[Start of Data rows]

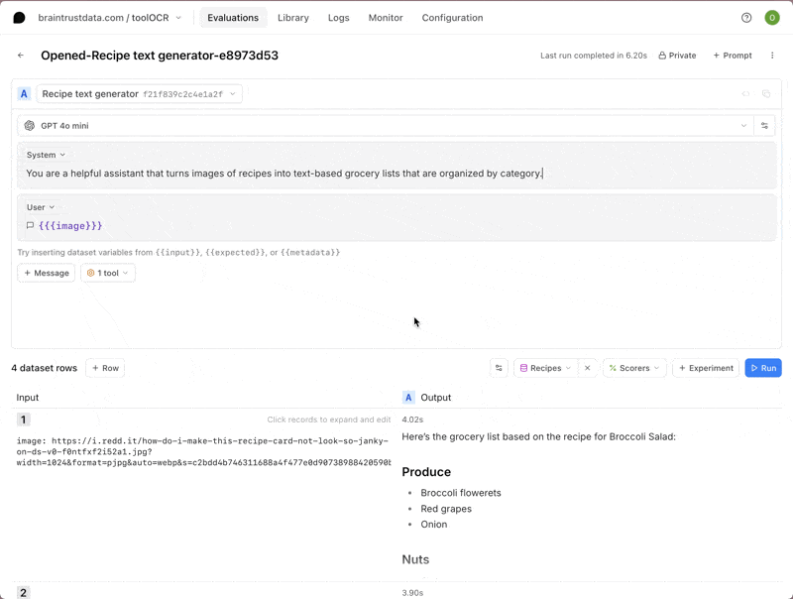The height and width of the screenshot is (599, 793).
Task: Click the Braintrust logo icon
Action: [x=19, y=18]
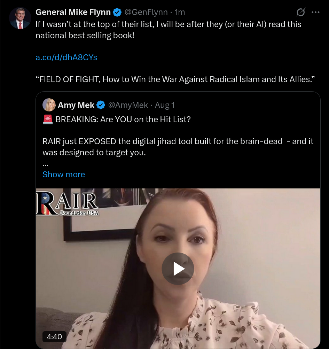Open the 1m post timestamp
Screen dimensions: 329x349
coord(180,12)
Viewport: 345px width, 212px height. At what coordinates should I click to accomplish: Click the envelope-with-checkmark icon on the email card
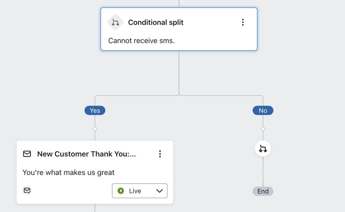(27, 190)
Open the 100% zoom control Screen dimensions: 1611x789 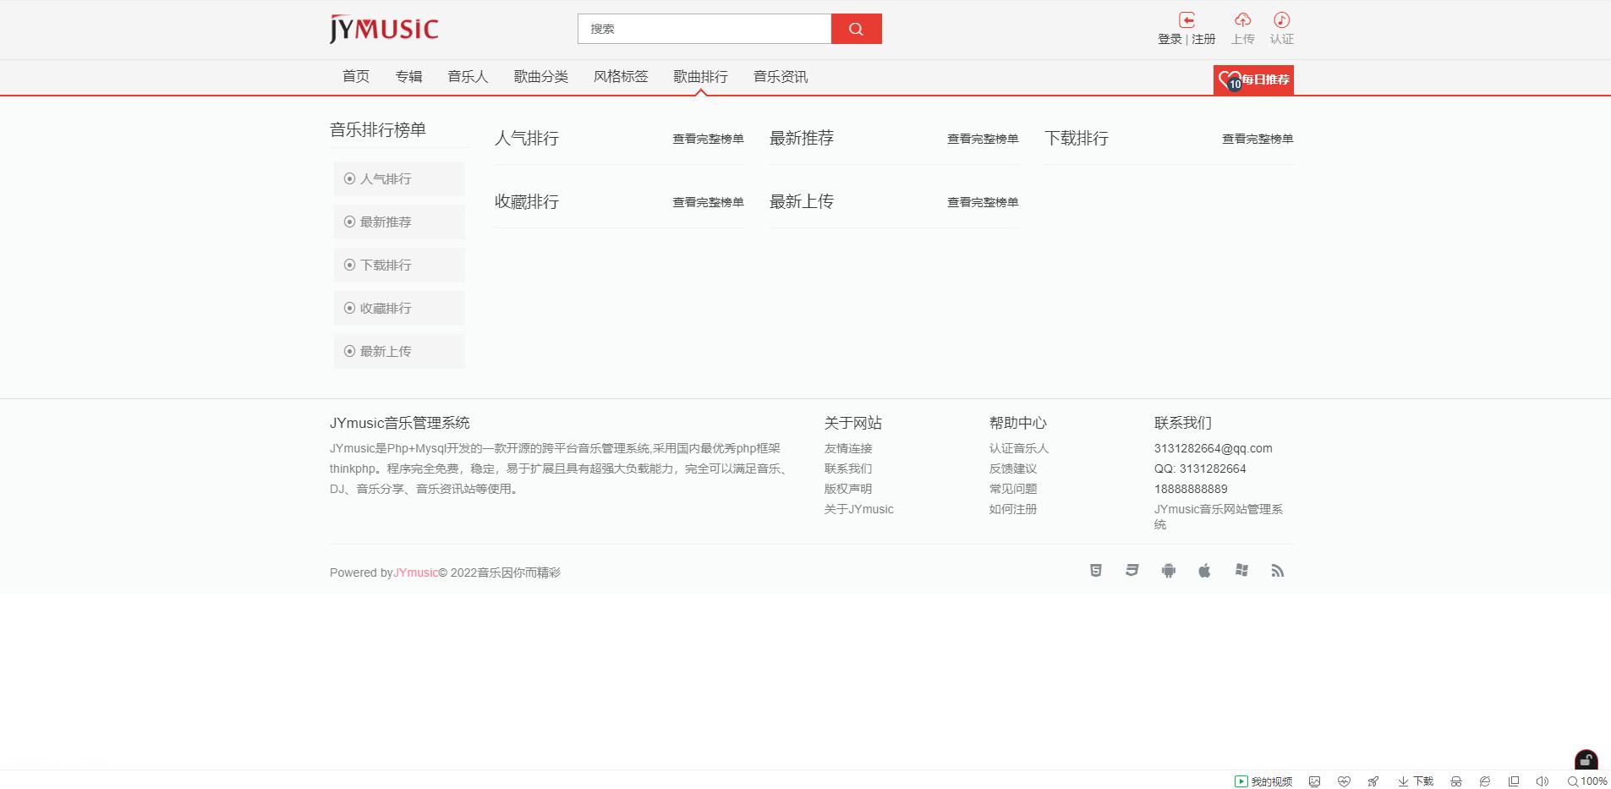(1586, 781)
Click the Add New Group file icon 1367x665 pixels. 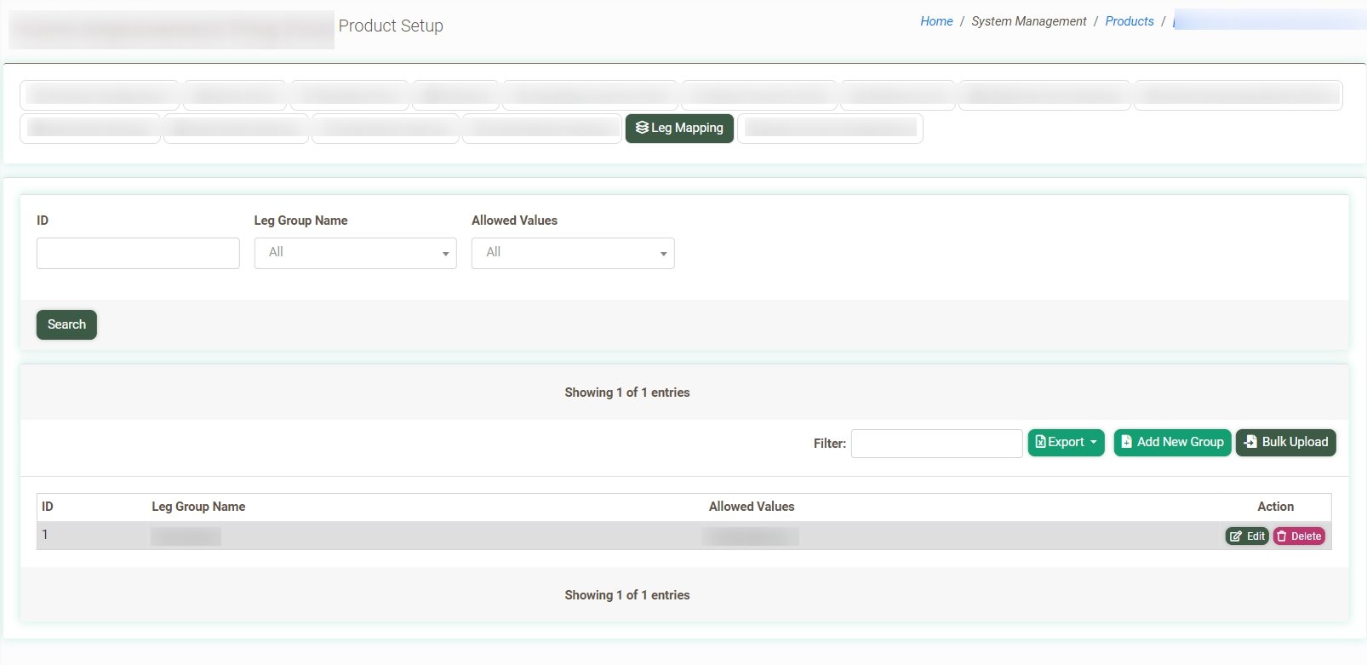(1126, 442)
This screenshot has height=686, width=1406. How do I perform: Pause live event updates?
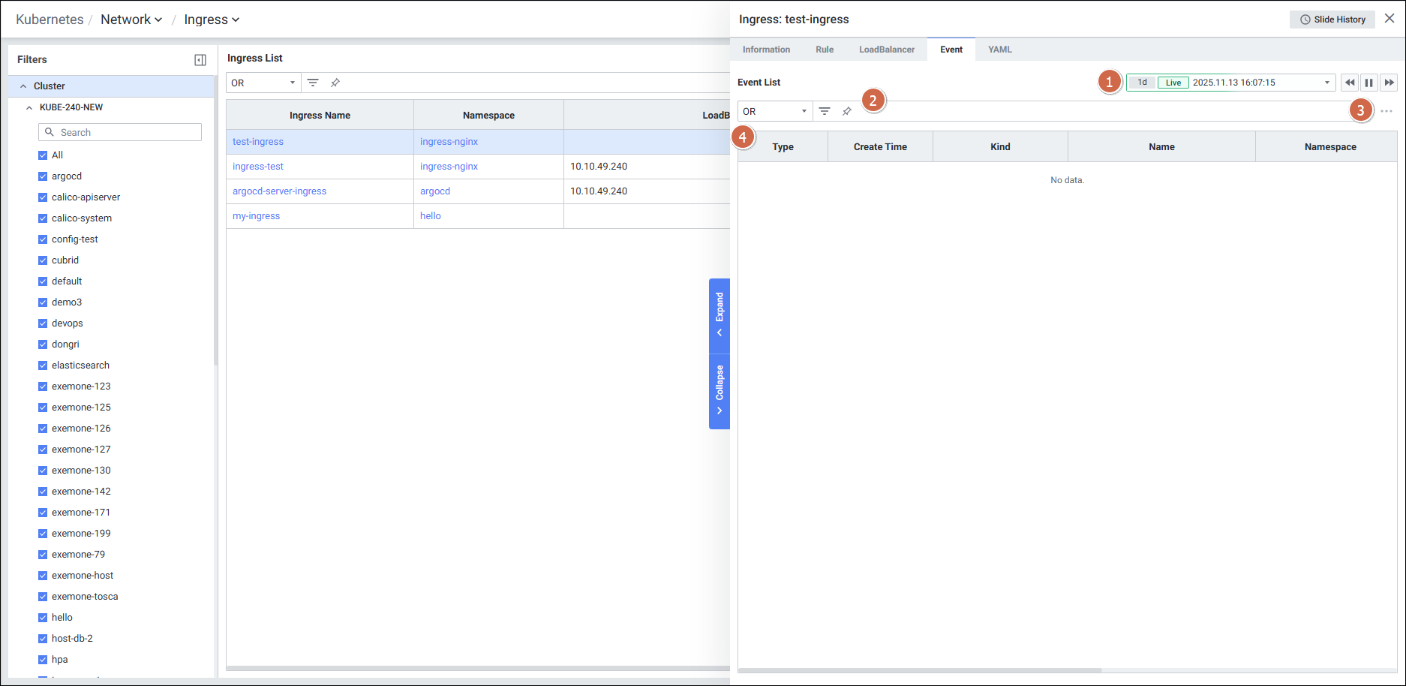(x=1369, y=83)
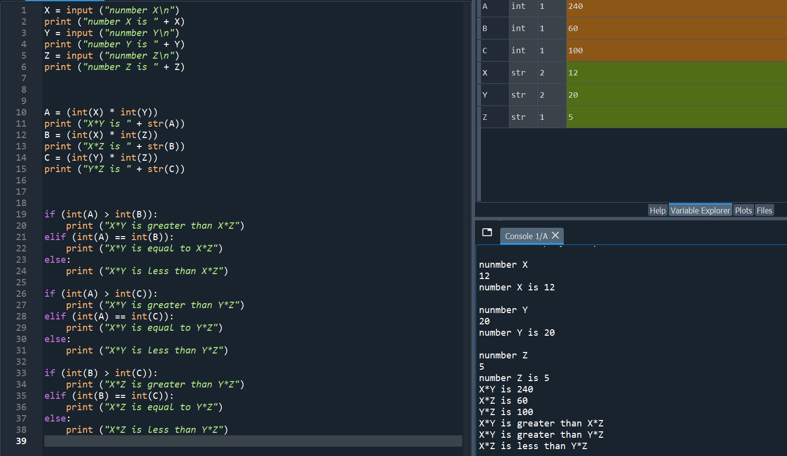Open the Files tab

tap(764, 210)
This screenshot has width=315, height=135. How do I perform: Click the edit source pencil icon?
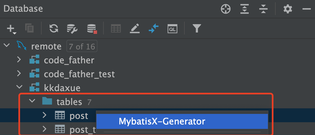(x=135, y=28)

[End of Data rows]

• **Instruction**: Please rewrite the records from the line that has "This screenshot has height=686, width=1406." through the end of the records, substituting "What should I do to" for "How do I perform" and keeping everything else unchanged. Leave the pictures out of your answer.

• **Solution for this task**:
This screenshot has height=686, width=1406. What should I do to: Pause live event updates?
(x=1369, y=83)
Open the Files tab

tap(764, 210)
This screenshot has width=315, height=135. What should I do to: Click the edit source pencil icon?
(x=135, y=28)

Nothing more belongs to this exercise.